◆ **AVAILABLE DATA**:
=== Begin Enclosure ===

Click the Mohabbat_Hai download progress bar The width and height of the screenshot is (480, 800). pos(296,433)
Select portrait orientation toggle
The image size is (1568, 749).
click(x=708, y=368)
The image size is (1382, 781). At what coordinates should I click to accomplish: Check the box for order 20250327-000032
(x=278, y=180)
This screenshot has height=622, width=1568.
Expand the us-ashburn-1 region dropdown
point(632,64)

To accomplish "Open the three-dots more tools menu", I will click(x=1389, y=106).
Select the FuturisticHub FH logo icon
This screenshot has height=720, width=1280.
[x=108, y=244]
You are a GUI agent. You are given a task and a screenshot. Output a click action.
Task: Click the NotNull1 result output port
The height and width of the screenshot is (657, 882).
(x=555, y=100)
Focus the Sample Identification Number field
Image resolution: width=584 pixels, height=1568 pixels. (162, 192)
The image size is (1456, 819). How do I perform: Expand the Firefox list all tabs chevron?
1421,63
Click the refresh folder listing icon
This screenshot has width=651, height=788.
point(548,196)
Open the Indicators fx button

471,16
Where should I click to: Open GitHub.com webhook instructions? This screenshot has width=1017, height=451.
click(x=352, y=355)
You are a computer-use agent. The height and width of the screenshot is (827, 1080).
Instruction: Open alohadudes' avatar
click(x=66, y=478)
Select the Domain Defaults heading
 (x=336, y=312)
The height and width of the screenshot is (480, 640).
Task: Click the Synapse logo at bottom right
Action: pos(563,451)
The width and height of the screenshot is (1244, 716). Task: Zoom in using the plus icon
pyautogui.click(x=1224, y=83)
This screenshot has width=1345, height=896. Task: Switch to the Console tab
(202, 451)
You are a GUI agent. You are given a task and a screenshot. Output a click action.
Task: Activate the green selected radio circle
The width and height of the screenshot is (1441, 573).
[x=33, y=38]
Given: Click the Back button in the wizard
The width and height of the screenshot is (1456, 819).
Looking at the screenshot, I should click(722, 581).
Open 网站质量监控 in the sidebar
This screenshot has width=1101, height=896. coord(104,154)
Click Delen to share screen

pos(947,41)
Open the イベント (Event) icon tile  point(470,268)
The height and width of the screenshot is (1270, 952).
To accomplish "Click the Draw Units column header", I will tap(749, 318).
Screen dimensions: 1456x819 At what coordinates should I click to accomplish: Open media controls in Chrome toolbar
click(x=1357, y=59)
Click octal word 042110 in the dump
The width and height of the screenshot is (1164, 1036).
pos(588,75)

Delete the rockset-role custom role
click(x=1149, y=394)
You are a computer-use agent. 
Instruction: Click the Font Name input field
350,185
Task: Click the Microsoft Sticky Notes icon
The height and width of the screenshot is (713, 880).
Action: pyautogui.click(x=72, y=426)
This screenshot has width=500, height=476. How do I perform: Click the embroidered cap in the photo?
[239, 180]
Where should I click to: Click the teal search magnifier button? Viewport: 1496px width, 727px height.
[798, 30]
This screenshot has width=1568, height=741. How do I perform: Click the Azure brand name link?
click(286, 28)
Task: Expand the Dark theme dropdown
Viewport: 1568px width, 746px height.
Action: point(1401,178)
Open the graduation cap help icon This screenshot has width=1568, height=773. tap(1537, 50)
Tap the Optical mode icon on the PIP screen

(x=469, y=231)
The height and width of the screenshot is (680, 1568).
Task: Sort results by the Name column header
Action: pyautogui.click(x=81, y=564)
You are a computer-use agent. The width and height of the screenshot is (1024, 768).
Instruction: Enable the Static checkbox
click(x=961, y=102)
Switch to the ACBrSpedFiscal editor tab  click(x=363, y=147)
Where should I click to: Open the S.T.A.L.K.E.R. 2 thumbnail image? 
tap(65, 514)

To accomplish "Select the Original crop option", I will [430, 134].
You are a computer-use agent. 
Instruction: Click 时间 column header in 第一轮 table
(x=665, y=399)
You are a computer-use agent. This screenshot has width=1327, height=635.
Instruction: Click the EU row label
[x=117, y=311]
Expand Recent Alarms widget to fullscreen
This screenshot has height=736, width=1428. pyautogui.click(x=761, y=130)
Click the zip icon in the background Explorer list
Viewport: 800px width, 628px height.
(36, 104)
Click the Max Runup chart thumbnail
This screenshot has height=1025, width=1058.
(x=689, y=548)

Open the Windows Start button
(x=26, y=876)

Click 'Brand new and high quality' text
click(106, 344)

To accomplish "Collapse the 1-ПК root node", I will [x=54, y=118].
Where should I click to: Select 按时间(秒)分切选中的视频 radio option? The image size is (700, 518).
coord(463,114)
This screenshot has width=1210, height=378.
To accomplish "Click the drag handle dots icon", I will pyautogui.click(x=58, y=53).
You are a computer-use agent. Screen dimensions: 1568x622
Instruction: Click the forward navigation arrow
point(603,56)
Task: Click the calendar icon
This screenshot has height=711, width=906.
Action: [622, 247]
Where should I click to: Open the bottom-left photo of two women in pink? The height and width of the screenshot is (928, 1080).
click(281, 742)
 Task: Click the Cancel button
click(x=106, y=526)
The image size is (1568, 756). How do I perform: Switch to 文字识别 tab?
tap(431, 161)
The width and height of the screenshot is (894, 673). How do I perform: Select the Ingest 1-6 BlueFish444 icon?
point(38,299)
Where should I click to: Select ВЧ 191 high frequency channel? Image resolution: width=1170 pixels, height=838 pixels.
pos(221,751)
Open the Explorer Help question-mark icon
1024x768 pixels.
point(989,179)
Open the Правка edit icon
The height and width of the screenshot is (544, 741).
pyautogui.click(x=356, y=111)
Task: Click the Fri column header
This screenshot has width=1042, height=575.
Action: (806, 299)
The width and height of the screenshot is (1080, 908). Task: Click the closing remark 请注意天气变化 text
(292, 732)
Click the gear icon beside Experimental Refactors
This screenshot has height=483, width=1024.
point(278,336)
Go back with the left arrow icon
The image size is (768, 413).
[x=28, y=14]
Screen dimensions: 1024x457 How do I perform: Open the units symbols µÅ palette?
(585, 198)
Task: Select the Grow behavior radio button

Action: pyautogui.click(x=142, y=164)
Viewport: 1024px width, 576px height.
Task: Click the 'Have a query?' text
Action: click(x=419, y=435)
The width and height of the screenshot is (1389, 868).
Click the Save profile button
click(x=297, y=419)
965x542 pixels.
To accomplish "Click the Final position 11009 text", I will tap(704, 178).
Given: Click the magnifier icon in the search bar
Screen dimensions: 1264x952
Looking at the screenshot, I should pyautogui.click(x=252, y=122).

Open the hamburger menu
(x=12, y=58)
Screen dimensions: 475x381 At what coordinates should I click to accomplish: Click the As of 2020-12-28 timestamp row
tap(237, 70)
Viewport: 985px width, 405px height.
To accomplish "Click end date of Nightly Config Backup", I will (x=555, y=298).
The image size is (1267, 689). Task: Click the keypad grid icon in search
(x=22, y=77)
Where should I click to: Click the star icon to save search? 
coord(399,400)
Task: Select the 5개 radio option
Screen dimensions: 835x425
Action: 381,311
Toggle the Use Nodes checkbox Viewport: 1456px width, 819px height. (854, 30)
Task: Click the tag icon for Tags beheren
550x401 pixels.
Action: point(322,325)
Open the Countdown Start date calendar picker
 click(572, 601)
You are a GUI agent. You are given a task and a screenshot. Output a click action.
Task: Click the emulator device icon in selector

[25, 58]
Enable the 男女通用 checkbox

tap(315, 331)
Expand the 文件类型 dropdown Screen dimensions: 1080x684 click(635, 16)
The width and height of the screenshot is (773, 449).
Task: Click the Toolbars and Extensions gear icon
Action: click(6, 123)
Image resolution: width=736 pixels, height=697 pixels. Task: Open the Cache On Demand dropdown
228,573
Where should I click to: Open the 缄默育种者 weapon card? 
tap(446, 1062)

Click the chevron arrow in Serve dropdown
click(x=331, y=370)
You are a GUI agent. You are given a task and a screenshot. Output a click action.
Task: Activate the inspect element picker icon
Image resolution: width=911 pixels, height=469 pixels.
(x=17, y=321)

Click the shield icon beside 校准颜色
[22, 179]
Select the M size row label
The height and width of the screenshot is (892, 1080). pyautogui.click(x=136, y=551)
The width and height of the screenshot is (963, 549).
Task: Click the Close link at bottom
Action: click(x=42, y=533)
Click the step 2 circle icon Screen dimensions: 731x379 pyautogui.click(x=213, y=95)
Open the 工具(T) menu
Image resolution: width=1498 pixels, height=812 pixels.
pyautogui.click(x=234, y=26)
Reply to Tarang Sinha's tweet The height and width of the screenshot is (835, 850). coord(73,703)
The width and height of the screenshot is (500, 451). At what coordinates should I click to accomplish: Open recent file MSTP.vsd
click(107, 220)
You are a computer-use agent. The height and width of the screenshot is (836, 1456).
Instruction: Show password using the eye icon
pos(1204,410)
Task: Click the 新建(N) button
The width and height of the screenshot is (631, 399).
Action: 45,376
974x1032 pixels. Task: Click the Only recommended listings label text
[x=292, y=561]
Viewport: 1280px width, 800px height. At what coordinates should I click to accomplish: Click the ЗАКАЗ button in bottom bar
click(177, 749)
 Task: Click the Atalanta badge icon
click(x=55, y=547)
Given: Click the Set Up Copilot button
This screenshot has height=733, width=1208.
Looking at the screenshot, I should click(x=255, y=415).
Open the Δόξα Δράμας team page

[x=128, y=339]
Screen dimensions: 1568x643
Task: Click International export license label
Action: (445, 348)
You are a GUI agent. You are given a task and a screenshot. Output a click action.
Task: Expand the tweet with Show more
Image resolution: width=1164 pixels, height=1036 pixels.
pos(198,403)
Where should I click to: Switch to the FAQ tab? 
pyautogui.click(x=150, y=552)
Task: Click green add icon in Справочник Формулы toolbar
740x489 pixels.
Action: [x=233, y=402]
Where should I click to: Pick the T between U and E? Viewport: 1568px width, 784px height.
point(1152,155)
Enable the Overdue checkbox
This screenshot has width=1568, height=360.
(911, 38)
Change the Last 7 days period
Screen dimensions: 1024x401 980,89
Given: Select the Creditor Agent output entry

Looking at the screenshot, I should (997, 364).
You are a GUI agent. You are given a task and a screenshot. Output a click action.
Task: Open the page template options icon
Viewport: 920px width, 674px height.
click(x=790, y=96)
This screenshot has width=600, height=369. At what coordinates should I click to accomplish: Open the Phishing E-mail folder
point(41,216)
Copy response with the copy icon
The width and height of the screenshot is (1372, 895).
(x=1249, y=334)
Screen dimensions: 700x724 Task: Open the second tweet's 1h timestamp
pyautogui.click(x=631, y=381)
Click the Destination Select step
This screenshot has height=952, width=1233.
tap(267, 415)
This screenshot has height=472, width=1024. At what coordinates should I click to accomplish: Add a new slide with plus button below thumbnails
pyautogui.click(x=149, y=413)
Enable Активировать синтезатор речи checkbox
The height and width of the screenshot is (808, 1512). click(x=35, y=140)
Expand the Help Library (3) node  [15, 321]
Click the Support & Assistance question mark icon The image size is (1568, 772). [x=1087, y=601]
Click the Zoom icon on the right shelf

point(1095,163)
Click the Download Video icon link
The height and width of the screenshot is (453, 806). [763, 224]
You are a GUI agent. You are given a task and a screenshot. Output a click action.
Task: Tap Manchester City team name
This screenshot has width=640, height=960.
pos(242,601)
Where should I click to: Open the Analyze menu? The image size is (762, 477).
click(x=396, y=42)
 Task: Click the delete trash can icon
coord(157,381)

=== End Enclosure ===

Look back at the data above. Transcribe exactly the lines starting at the line that contains "This screenshot has width=500, height=476." and ending at the line that contains "Open the graduation".

This screenshot has width=500, height=476. How do I perform: Click the embroidered cap in the photo?
[239, 180]
Where should I click to: Click the teal search magnifier button? Viewport: 1496px width, 727px height.
[798, 30]
This screenshot has width=1568, height=741. How do I perform: Click the Azure brand name link?
click(286, 28)
Task: Expand the Dark theme dropdown
Viewport: 1568px width, 746px height.
Action: point(1401,178)
Open the graduation cap help icon This screenshot has width=1568, height=773. tap(1537, 50)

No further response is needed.